Hattingen. Unter dem Motto „Liebe gewinnt“ sind jetzt auch in der katholischen Stadtpfarrei in Hattingen Homosexuelle gesegnet worden. Die Hintergründe:

Unter dem Stichwort „Liebe gewinnt“ gibt es an vielen Orten bundesweit um den 10. Mai herum Segensangebote – auch in Hattingen. Auslöser der Aktion war unter anderem die Erklärung der Glaubenskongregation von März 2021, dass die katholische Kirche keine Vollmacht hat, gleichgeschlechtliche Paare zu segnen. Dagegen will die Aktion ein Zeichen setzen.

Am vergangenen Sonntag (9.5.) hatte die katholische Pfarrgemeinde St. Peter und Paul in Hattingen dabei in ihre Kirchen als „Segensraum“ eingeladen. Haupt- und ehrenamtliche Seelsorgerinnen und Seelsorger standen in den katholischen Gotteshäusern für ein Gespräch zur Verfügung und luden Menschen ein, sich ein persönliches – auf ihre Lebenssituation abgestimmtes – Segenswort zusprechen zu lassen. Kommen konnten neben heterosexuellen Paaren auch homosexuelle, wiederheiratete und geschiedene Menschen.
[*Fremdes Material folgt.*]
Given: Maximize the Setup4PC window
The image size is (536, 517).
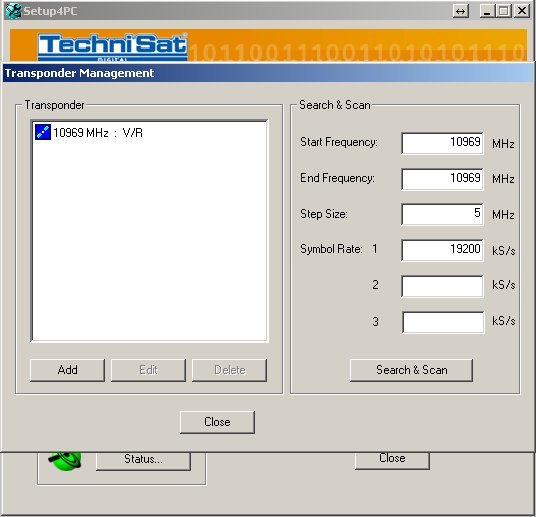Looking at the screenshot, I should [504, 11].
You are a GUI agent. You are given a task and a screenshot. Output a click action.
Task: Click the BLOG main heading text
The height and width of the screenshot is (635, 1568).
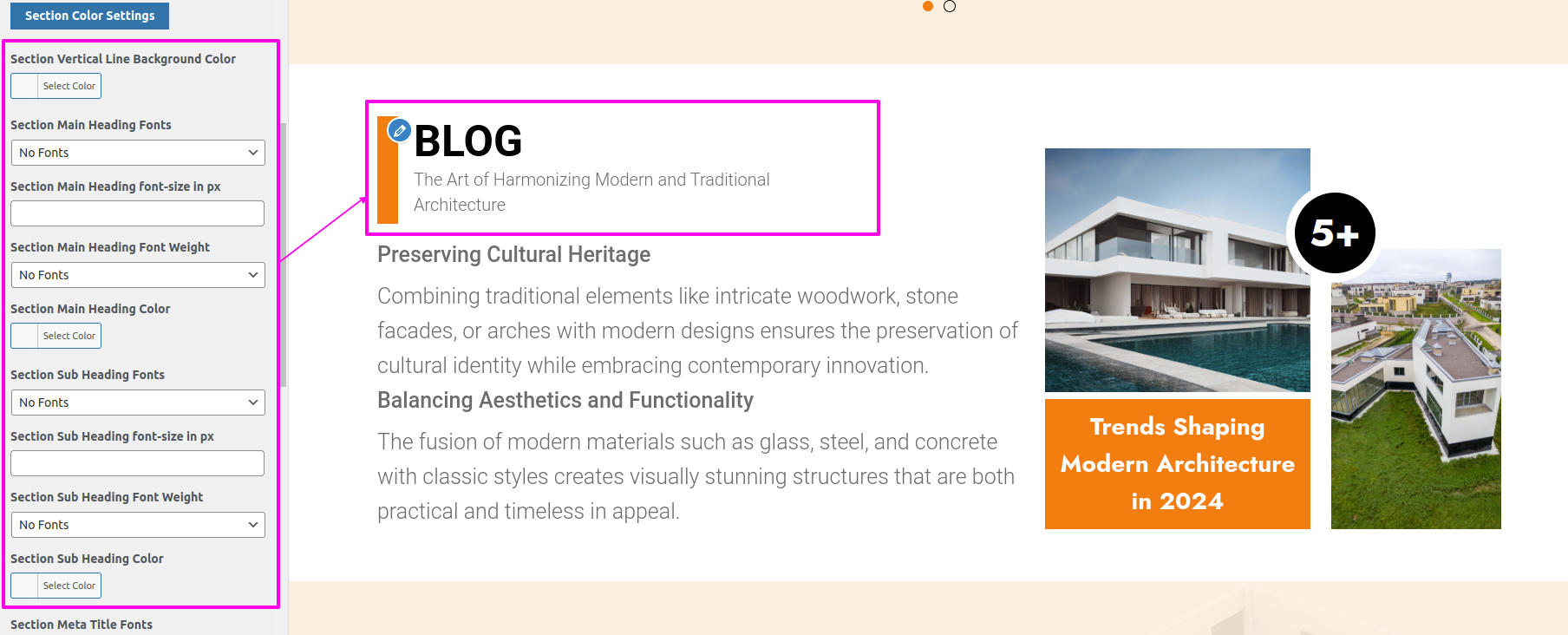[x=468, y=141]
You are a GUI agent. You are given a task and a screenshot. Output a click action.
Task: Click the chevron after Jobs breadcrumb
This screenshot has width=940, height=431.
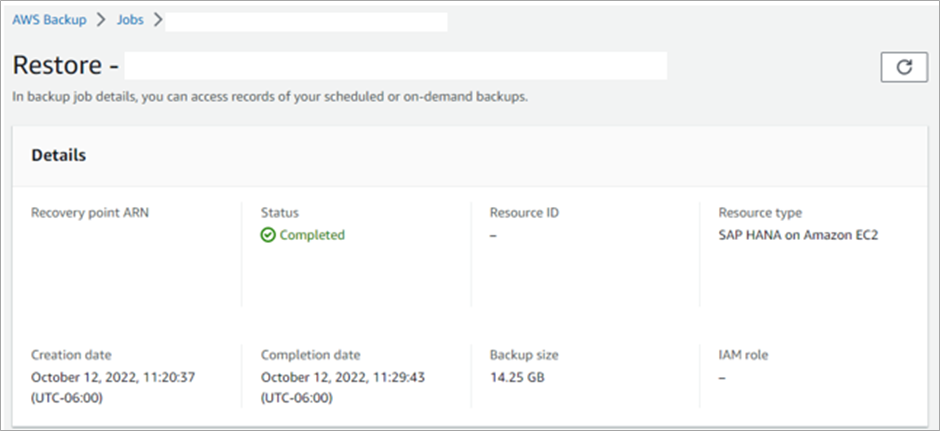[158, 20]
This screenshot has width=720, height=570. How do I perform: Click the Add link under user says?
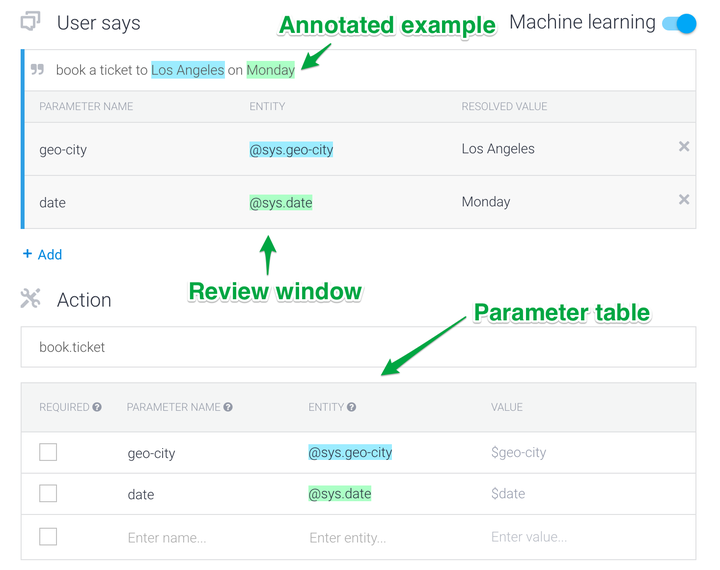click(42, 255)
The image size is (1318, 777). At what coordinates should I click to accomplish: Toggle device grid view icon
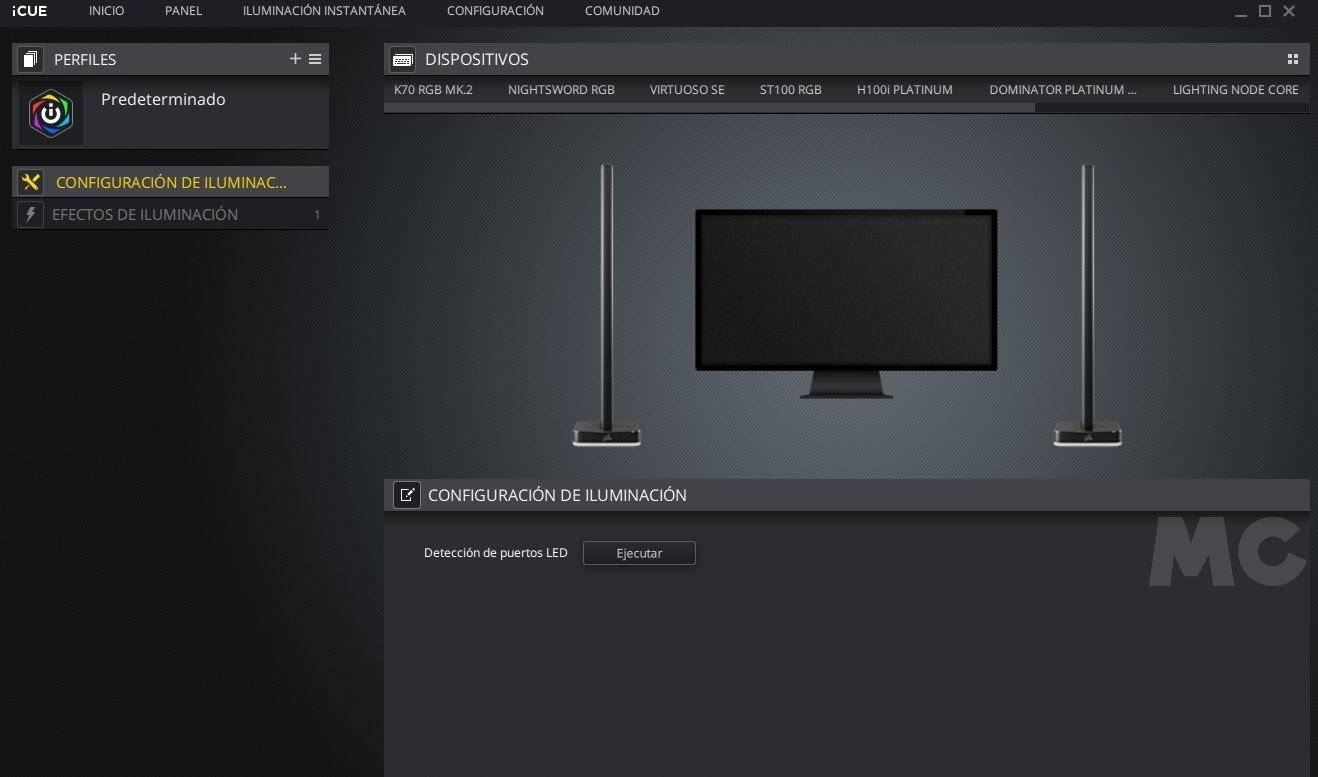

In Kirchen soll sich niemand diskriminiert oder unerwünscht fühlen

„Der oft berührendste kirchliche Gestus ist, einen persönlichen Segen zu erfahren. Umso schmerzlicher ist derzeit die Diskussion der katholischen Kirche, wer Segen empfangen darf und wer nicht“, äußert sich Pfarrer Andreas Lamm von der Stadtpfarrei St. Peter und Paul. „Vor allem homosexuelle Menschen, aber auch Wiederverheiratete und Geschiedene haben wir neben Menschen mit vielen anderen Lebensentwürfen im Blick.“ Denn Kirchen seien Orte des Segens, niemand solle sich in diesen diskriminiert oder unerwünscht fühlen.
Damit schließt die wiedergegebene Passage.